György Pálfi (born 11 April 1974 in Budapest, Hungary) is a Hungarian filmmaker. His film Taxidermia was screened in the Un Certain Regard section at the 2006 Cannes Film Festival.

Pálfi's films have received numerous awards and nominations. At the 2002 European Film Awards, he won the European Discovery/Fassbinder Award for his début film Hukkle.

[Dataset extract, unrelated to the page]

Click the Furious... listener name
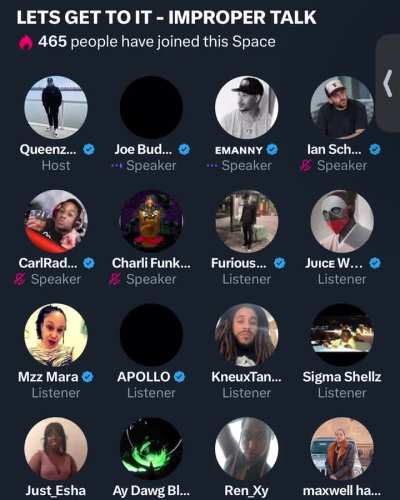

At Les Arcs European Film Festival in 2014, Pálfi won the first annual ARTE International Prize for the best project in development, The Voice, about a son searching for his father, a scientist who went missing 30 years ago.

Two of Pálfi's films have been Hungary's submission for the Academy Award for Best Foreign Language Film: Hukkle and Taxidermia.

He was a TorinoFilmLab Script&Pitch participant with his project The Voice.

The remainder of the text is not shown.